[Document section — start]
SGA executives share final words to Senate

Nicole Ziege

With tears in their eyes, members of the Student Government Association executive board addressed the Senate for the final time during their officer reports at the meeting tonight.

SGA Executive Vice President Savannah Molyneaux said she wanted to address the year that she and the other executive board members have endured, which she called “awful” and an “absolute hell.” Molyneaux also talked about sexism and misogyny, which she said still exist in the Senate.

“Sexism and misogyny is not simply outright stating, ‘You hate women,’” Molyneaux said.

Molyneaux referenced specific instances of harassment that Andi Dahmer said she had experienced while she has served as SGA president, including Dahmer receiving a threatening note on her car and being called derogatory names while in the SGA offices. The Herald reported on Dahmer’s detailed harassment experience earlier today.

Molyneaux said these instances of harassment were examples of sexism and misogyny.

Molyneaux said she also wanted to clarify that the current SGA executive board does not hate Greek life, although she said they have been accused of hating Greek life. She said she is a proud member of Greek life and is the current chapter president of Sigma Kappa sorority.
[Document section — finish]
● Problem 1: In the article on the SGA executive board's final Senate address, which sorority does Savannah Molyneaux serve as chapter president?
● Problem 2: Reproduce the stretch of the SGA article from "SGA Executive Vice" through "experience earlier today." word for word.
[Record set — start]
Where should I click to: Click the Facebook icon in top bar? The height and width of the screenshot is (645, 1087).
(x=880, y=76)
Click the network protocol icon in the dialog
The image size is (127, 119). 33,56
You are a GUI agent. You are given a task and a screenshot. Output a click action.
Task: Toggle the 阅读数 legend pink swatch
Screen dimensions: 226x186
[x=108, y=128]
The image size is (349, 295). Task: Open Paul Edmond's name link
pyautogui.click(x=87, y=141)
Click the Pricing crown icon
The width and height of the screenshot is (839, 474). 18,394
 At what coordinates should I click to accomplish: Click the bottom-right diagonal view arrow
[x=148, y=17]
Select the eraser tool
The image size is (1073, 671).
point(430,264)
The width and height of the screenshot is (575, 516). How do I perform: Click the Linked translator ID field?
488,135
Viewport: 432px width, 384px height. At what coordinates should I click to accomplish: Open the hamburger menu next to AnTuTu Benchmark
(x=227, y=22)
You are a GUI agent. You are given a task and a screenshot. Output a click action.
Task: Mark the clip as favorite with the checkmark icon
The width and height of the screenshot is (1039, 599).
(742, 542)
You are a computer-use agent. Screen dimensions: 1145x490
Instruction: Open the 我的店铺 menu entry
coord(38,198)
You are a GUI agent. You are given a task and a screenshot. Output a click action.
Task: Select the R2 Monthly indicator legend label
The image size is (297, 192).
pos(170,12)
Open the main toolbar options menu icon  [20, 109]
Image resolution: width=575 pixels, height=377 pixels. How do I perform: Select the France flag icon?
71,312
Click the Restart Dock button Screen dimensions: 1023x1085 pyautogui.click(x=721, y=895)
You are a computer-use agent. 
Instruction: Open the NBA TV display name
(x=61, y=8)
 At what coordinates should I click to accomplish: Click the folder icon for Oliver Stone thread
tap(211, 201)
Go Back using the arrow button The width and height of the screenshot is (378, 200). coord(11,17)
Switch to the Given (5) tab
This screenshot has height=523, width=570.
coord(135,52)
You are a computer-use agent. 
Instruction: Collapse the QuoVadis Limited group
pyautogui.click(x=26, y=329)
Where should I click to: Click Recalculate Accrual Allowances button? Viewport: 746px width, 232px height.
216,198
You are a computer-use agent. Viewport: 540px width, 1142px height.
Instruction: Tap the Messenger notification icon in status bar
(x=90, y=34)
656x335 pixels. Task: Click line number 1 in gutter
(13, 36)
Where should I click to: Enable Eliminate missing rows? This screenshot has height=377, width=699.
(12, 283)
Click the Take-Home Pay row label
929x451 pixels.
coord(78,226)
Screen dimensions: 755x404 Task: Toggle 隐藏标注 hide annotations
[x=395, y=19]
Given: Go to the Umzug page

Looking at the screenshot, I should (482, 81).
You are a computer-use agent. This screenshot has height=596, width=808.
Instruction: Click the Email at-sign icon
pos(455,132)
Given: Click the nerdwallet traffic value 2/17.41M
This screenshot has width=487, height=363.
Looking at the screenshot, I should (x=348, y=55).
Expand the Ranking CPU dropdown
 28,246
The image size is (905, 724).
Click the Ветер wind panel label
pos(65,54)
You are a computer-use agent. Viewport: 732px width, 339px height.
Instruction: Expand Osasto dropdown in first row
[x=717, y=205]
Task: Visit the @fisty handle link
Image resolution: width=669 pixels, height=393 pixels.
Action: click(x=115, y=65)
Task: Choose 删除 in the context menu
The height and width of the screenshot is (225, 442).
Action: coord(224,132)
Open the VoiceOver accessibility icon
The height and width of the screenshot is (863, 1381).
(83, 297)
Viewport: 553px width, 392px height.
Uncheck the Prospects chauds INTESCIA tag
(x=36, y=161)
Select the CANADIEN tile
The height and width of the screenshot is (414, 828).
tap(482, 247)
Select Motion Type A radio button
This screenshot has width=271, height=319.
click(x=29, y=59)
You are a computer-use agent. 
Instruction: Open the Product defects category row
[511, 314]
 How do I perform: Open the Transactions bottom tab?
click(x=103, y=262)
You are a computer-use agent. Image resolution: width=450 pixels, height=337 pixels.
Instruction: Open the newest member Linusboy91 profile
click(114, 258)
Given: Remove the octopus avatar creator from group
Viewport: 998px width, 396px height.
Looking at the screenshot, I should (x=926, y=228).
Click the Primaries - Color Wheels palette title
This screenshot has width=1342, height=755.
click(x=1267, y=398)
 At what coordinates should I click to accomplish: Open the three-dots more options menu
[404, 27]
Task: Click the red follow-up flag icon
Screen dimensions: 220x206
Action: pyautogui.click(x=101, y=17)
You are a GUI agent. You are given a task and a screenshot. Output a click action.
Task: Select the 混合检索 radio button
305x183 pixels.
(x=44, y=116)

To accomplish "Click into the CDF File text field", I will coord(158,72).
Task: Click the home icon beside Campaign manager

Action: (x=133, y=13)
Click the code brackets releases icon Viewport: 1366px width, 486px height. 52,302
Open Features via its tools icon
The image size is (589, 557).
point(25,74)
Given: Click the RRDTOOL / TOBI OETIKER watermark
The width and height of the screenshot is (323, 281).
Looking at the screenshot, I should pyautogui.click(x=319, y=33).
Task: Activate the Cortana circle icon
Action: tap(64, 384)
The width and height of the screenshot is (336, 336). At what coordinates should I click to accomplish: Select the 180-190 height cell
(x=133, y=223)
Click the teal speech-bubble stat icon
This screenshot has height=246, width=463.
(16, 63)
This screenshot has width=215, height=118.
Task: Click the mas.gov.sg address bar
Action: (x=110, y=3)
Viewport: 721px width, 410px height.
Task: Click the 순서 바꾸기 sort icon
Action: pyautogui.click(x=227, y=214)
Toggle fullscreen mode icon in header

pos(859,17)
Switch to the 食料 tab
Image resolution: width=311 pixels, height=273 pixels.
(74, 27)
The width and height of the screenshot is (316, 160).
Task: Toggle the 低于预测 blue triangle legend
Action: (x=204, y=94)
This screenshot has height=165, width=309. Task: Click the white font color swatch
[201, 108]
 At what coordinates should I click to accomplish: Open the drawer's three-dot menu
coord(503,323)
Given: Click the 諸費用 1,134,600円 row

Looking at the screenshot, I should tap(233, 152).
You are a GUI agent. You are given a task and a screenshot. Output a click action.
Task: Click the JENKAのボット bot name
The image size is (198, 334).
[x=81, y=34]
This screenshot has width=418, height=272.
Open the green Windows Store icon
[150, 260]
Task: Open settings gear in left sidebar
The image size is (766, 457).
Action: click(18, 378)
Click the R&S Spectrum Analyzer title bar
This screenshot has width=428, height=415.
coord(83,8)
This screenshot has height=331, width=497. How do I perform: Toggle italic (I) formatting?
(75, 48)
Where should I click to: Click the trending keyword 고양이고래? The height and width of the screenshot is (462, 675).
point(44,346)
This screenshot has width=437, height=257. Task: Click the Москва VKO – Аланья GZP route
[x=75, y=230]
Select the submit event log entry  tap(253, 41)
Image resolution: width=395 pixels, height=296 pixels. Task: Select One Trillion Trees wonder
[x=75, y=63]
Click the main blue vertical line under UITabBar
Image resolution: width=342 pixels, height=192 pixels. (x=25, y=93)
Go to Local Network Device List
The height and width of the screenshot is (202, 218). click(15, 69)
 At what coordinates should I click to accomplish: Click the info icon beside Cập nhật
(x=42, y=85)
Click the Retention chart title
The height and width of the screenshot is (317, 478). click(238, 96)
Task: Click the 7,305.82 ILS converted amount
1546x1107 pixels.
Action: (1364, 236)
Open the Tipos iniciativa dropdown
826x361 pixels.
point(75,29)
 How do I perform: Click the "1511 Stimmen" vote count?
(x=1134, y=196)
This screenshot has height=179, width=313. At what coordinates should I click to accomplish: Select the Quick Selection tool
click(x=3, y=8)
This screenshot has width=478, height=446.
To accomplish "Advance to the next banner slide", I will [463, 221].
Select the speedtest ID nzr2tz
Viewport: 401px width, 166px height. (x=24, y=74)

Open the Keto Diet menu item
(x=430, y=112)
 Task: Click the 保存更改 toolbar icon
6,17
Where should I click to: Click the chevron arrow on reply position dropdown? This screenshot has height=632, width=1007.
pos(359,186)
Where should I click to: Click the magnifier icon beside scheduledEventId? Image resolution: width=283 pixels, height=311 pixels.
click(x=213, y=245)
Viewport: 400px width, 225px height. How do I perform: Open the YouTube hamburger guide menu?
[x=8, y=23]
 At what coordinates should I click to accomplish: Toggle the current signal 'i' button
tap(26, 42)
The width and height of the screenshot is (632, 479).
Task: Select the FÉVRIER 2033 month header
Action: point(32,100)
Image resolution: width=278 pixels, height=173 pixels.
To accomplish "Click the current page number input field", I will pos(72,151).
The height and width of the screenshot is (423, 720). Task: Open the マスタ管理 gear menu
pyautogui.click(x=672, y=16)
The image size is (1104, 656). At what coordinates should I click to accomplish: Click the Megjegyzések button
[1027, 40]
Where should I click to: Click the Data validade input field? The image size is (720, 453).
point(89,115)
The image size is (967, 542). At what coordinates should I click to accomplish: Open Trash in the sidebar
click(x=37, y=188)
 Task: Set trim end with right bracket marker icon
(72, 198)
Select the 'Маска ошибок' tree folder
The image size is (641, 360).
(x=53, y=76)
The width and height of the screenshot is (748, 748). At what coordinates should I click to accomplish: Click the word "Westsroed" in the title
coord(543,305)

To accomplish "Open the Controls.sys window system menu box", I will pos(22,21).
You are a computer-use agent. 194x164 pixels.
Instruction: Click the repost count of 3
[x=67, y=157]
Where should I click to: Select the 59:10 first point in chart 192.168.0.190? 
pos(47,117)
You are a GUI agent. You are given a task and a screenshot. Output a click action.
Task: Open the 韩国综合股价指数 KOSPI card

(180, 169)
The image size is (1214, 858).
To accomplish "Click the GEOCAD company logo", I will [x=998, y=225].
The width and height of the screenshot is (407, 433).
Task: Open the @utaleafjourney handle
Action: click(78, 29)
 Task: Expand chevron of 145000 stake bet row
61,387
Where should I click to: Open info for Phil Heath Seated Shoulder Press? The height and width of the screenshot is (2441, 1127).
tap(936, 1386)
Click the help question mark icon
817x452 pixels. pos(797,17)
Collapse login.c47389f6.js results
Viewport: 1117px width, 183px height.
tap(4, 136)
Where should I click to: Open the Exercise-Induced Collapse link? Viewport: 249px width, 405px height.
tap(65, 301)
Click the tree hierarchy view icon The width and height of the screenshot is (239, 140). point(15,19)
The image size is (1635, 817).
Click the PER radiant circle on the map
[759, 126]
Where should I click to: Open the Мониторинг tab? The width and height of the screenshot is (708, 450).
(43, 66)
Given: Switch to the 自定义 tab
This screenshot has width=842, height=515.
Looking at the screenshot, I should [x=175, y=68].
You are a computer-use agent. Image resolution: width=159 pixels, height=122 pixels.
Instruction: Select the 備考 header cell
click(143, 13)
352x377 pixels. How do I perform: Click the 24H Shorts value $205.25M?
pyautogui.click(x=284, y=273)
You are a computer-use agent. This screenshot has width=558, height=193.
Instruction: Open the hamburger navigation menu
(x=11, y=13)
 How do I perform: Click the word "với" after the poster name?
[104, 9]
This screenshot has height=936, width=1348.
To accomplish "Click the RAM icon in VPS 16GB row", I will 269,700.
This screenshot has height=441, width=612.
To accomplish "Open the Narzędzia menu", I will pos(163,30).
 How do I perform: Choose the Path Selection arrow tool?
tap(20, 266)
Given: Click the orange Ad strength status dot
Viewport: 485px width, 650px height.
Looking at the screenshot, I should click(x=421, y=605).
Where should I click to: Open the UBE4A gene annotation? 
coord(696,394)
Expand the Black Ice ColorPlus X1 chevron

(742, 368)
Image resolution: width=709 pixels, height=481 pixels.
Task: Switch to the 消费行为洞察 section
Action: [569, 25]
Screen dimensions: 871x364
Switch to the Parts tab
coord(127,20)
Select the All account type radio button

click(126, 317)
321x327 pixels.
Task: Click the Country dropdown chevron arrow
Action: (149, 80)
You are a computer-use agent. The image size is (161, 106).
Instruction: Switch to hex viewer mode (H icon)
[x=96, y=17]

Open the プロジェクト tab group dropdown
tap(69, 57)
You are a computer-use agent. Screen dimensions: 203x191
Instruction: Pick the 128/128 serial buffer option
[Record set — finish]
● Reply 1: Sigma Kappa

● Reply 2:
SGA Executive Vice President Savannah Molyneaux said she wanted to address the year that she and the other executive board members have endured, which she called “awful” and an “absolute hell.” Molyneaux also talked about sexism and misogyny, which she said still exist in the Senate.

“Sexism and misogyny is not simply outright stating, ‘You hate women,’” Molyneaux said.

Molyneaux referenced specific instances of harassment that Andi Dahmer said she had experienced while she has served as SGA president, including Dahmer receiving a threatening note on her car and being called derogatory names while in the SGA offices. The Herald reported on Dahmer’s detailed harassment experience earlier today.